**Data provided:**
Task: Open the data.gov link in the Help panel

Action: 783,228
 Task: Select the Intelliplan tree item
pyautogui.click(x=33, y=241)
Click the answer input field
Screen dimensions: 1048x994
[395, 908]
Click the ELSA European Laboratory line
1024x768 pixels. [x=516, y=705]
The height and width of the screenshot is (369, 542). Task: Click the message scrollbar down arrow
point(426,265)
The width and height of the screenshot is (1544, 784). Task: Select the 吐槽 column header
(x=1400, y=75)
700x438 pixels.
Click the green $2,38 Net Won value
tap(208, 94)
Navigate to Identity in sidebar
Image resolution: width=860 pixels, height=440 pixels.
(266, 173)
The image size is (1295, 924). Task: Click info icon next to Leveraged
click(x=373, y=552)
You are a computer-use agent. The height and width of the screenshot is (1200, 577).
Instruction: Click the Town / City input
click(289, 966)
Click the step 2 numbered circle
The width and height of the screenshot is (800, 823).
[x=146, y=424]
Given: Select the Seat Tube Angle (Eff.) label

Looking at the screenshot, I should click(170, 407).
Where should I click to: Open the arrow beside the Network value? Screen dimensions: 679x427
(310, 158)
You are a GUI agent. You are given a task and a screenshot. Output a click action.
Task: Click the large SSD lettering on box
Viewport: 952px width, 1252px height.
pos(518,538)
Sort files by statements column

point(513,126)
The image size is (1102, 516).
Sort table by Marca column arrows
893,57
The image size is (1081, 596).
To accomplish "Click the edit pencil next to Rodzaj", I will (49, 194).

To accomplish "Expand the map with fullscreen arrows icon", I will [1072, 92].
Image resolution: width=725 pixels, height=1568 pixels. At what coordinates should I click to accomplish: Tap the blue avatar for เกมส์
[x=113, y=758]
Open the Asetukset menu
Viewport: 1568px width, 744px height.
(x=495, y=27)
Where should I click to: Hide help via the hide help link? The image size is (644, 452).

**What is required:**
Would you please copy exactly the part of the entries above that begins at the line containing "Click the step 2 numbered circle" and ends at the line containing "Task: Click the large SSD lettering on box", both lines included?

**Solution to this problem:**
Click the step 2 numbered circle
The width and height of the screenshot is (800, 823).
[x=146, y=424]
Given: Select the Seat Tube Angle (Eff.) label

Looking at the screenshot, I should click(170, 407).
Where should I click to: Open the arrow beside the Network value? Screen dimensions: 679x427
(310, 158)
You are a GUI agent. You are given a task and a screenshot. Output a click action.
Task: Click the large SSD lettering on box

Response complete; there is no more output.